Type 1 diabetes (T1D) is a major disease affecting primarily young children with an incidence in Western societies of around 0.3% by 20 years of age. Although both genetic and environmental factors contribute to the disease aetiology, the precise nature of both the genetic and environmental contribution to human disease onset and progression remains poorly defined. Despite showing some differences from human T1D, rodent models for T1D (Leiter and von Herrath, 2004; von Herrath and Nepom, 2009) and, in particular the nonobese diabetic (NOD) mouse (Atkinson and Leiter, 1999; Kikutani and Makino, 1992), have provided important insights into the disease process, even if they have not yet allowed definitive identification of many of the genetic factors involved in the process. The recent isolation of germline-competent embryonic stem (ES) cells from the NOD mouse strain, and from the rat, will greatly facilitate the functional analysis of T1D in the mouse, and open up the possibility of improved exploitation of rat T1D models. This important technological breakthrough has the potential to remove bottlenecks from the identification of T1D genes, allowing the underlying metabolic pathways to be established and facilitating evaluation of the eventual role of the human homologues in the disease process. The current status and perspectives for an improved mechanistic understanding of the disease process will be addressed.
Characteristics of type 1 diabetes
Type 1 or juvenile diabetes onset is associated with the autoimmune destruction of the insulin-secreting B cells of the pancreatic islet of Langerhans. Clinical disease, which occurs early in life, often does not become apparent until over 70% of the insulin-secreting tissue has been destroyed, restraining treatment options (for a review of many aspects of T1D, see articles at www.uchsc.edu/misc/diabetes/books/type1/type1.html).
Disease onset and progression are under both complex genetic control and environmental influence. Although the major histocompatibility locus (HLA in humans, H-2 in the mouse) is known to be a major genetic determinant (Onengut-Gumusu and Concannon, 2005; Concannon et al., 2009), a large number of other genes (currently over 35 in the mouse) (Barrett et al., 2009; Maier and Wicker, 2005) appear to influence the course of the disease. Difficulties in identifying major gene loci other than HLA in human T1D, and the large number of identified loci in murine T1D, have led to suggestions that there may be some sort of threshold effect involved in the onset of T1D, to which both multiple genes and environmental factors would contribute. The nature of the environmental component(s) affecting disease aetiology is also poorly defined, although viruses such as rubella and coxsackie virus have been suggested to play a role (Zipris, 2009). Whilst insulin administration allows T1D patients to live normal lives, the failure of treatment to reproduce completely the stringent control of blood glucose levels in the different tissues of the body contributes to disease complications.
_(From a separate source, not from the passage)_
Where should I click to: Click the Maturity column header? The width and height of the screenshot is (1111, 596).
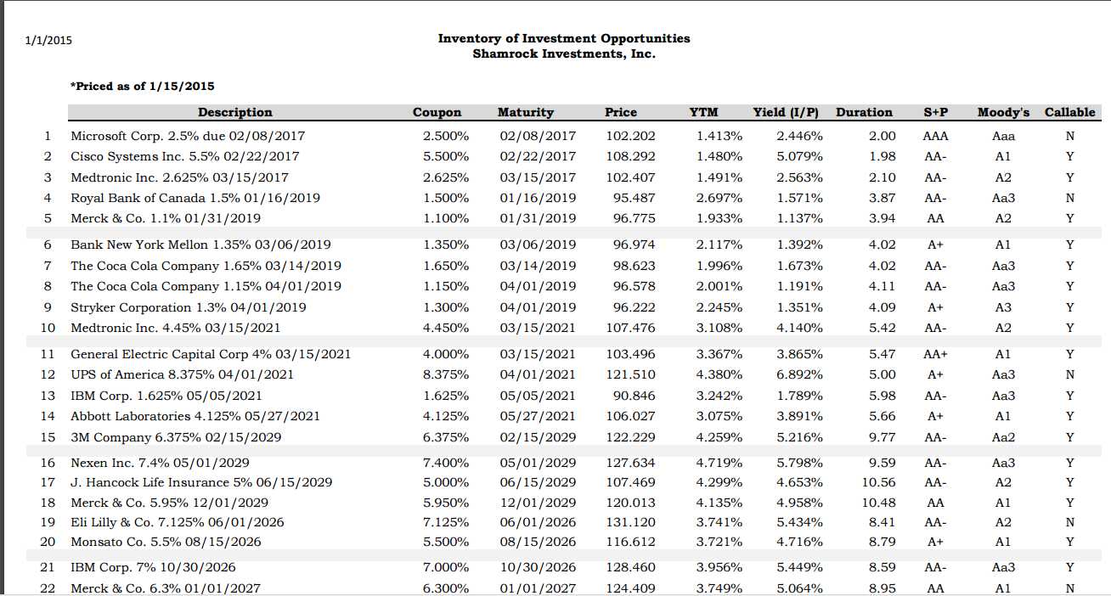[x=525, y=112]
Despite important progress, some 40% of diabetic patients will suffer from such complications, which can involve the kidneys, the cardiovascular system (Nathan et al., 2005) and the eye (retinopathies) (Rosenblatt and Benson, 2004).
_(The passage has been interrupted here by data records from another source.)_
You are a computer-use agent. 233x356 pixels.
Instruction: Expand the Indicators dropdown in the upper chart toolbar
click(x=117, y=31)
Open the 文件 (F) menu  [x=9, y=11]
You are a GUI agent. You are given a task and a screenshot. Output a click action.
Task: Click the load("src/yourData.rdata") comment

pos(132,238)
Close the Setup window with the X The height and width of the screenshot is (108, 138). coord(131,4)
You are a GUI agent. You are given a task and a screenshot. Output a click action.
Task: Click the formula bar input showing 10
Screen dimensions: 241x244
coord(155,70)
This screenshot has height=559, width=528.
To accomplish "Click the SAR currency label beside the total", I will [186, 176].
Challenges to T1D research
Current research objectives aim at (1) restoring, partially or wholly, islet function by using islet cells developed ex vivo or in vivo from stem cells; (2) identifying robust biomarkers allowing the early detection of autoimmune onset prior to the establishment of clinical syndromes; and (3) the identification and characterisation of the genes and mechanisms involved in T1D and its specific targeting of the islet cells in order to develop strategies to neutralise the autoimmune response. It is important to realise that, even if islet cells can be derived successfully from the patient by stem cell technology and then transplanted as an isograft, or pancreatic function restored by the regeneration of the remaining islets (Nir et al., 2007), controlling the autoimmune response remains pertinent to long-term patient health status (Todd, 2009). Identifying ways of controlling the autoimmune targeting of the islets without interfering with the general immune status of the patient remains the gold standard for such research initiatives.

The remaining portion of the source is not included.